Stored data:
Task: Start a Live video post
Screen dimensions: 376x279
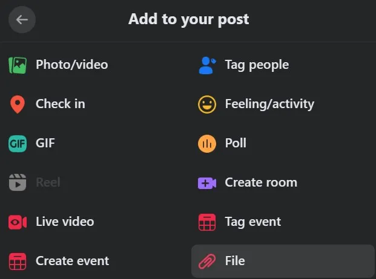Action: [x=65, y=222]
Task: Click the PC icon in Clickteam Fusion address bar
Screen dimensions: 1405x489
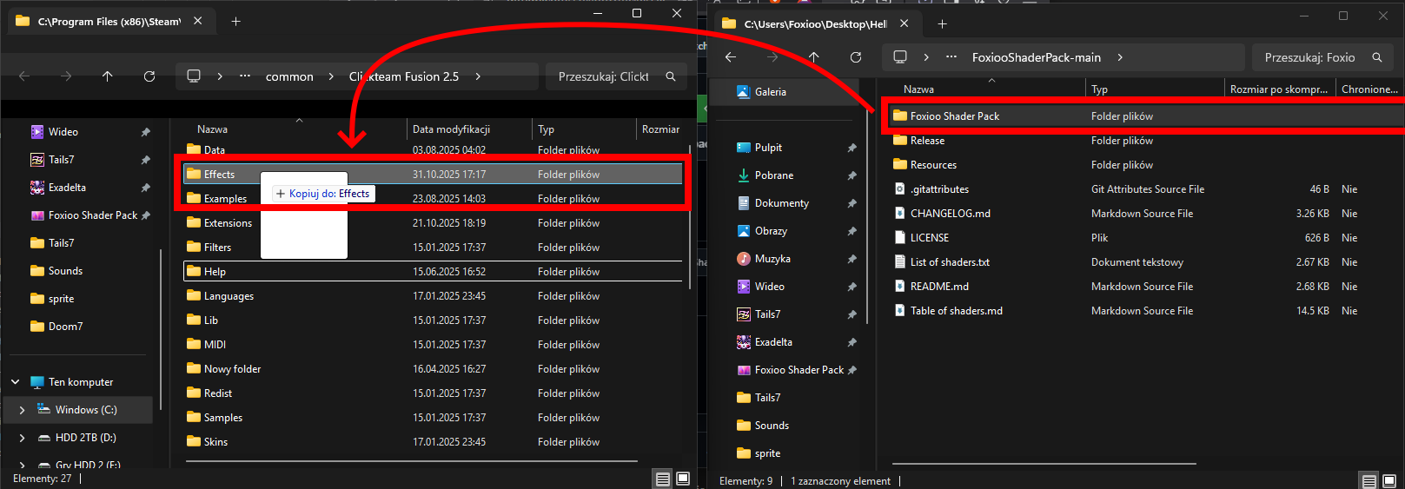Action: tap(194, 76)
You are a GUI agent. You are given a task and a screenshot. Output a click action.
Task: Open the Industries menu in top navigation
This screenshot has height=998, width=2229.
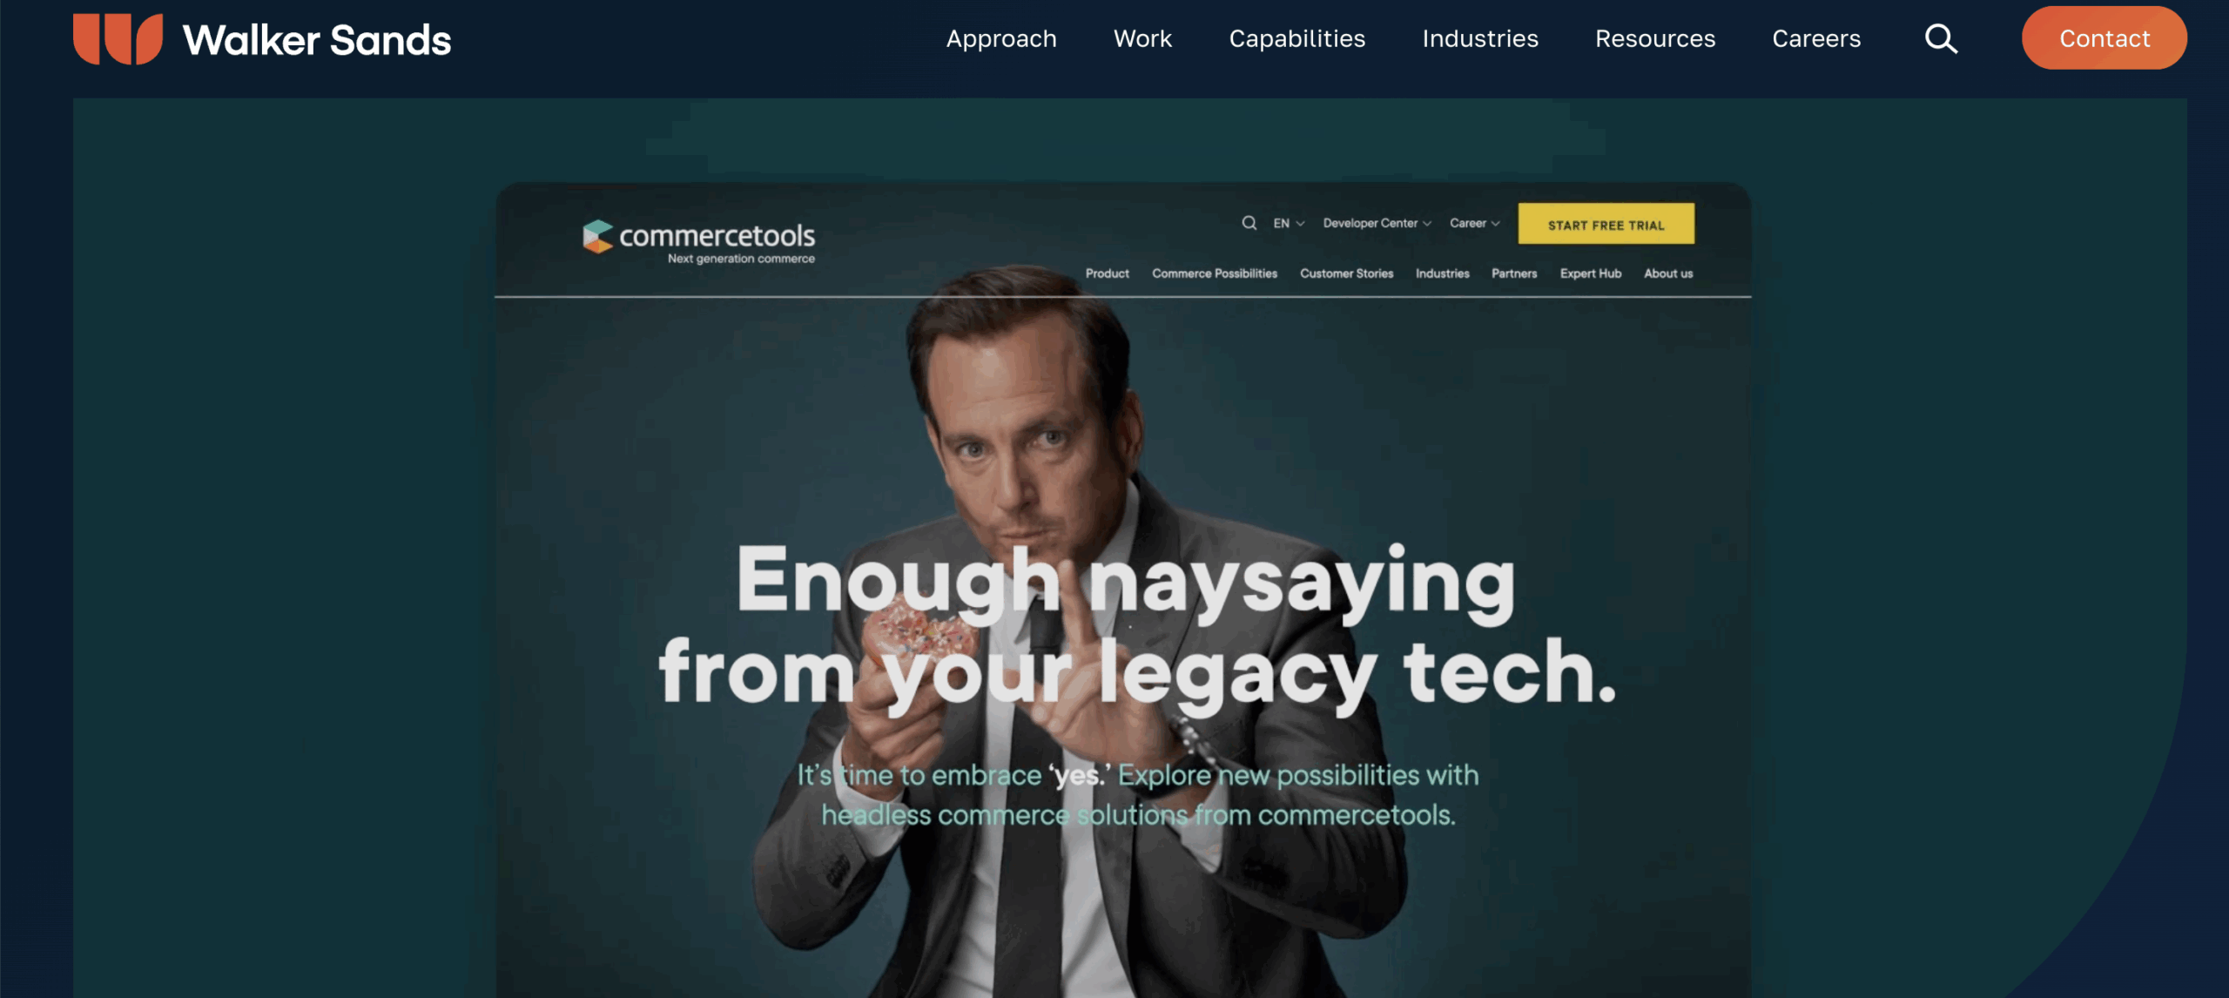click(1480, 39)

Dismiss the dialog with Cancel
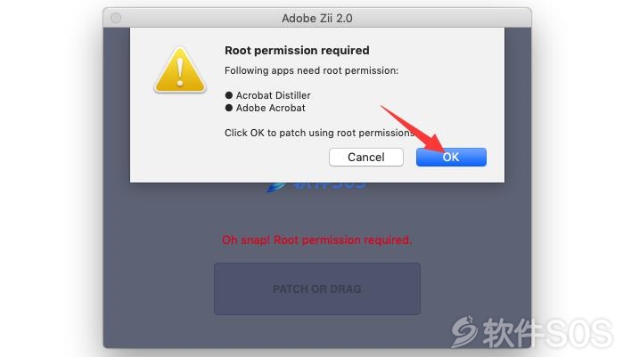[366, 157]
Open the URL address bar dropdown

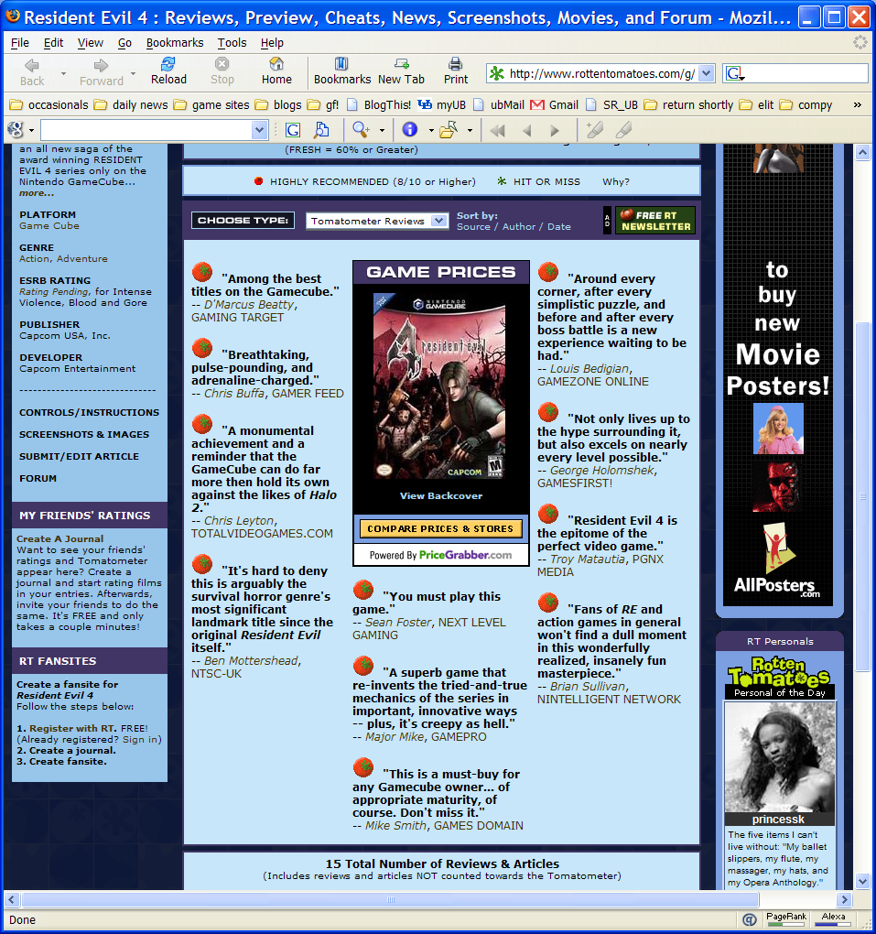[706, 74]
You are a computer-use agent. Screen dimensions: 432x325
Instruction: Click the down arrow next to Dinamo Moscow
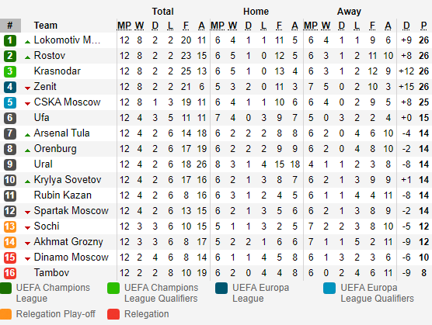(x=27, y=259)
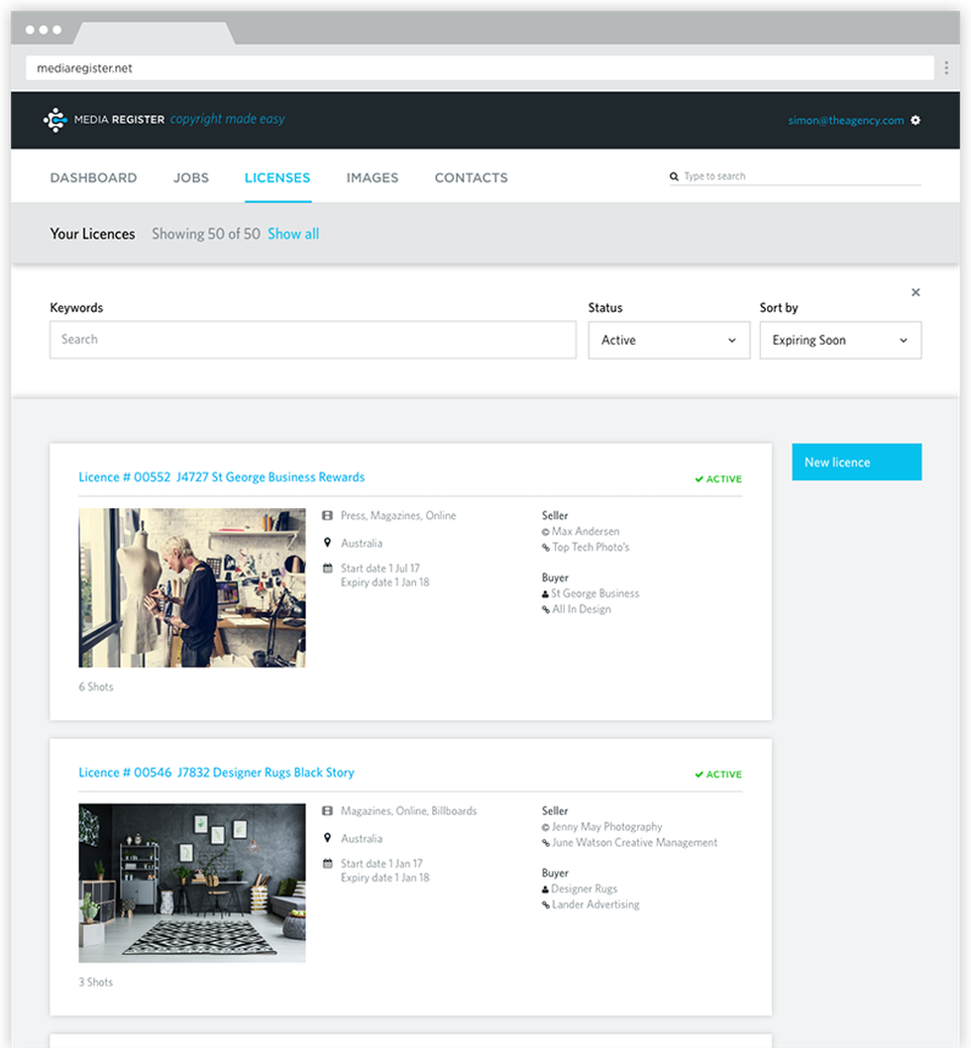Open the Sort by dropdown set to Expiring Soon
The image size is (971, 1048).
[x=840, y=340]
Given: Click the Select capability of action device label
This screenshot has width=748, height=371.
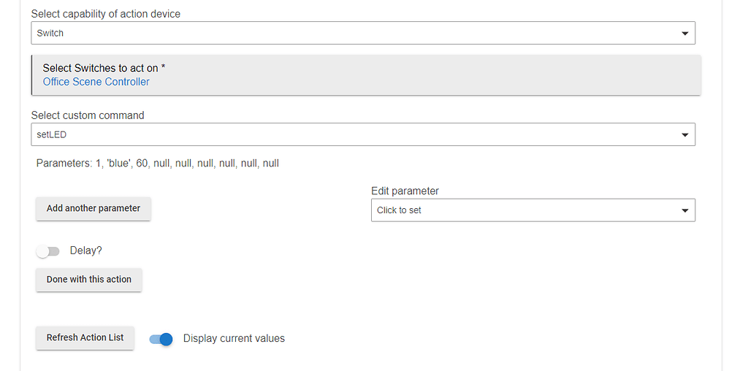Looking at the screenshot, I should pyautogui.click(x=106, y=14).
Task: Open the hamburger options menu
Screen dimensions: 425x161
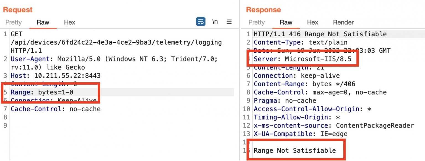Action: coord(229,22)
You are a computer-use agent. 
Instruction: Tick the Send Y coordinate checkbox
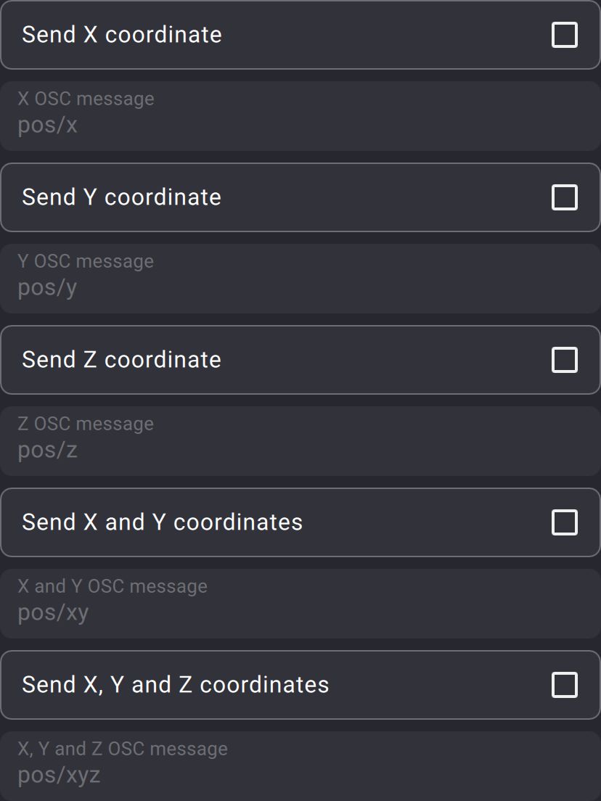[x=565, y=197]
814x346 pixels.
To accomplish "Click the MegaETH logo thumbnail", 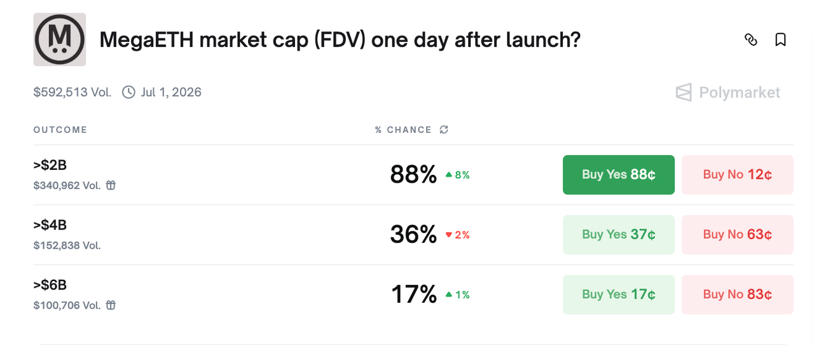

Your assignment:
Each line from the one holding "This screenshot has width=748, height=371." to the end of the records above must be copied exactly; the pictures must not be copied.

Output below:
This screenshot has width=748, height=371.
Looking at the screenshot, I should pyautogui.click(x=106, y=14).
Task: Open the hamburger options menu
Screen dimensions: 425x161
Action: coord(229,22)
You are a computer-use agent. 
Instruction: Tick the Send Y coordinate checkbox
[x=565, y=197]
814x346 pixels.
To accomplish "Click the MegaETH logo thumbnail", 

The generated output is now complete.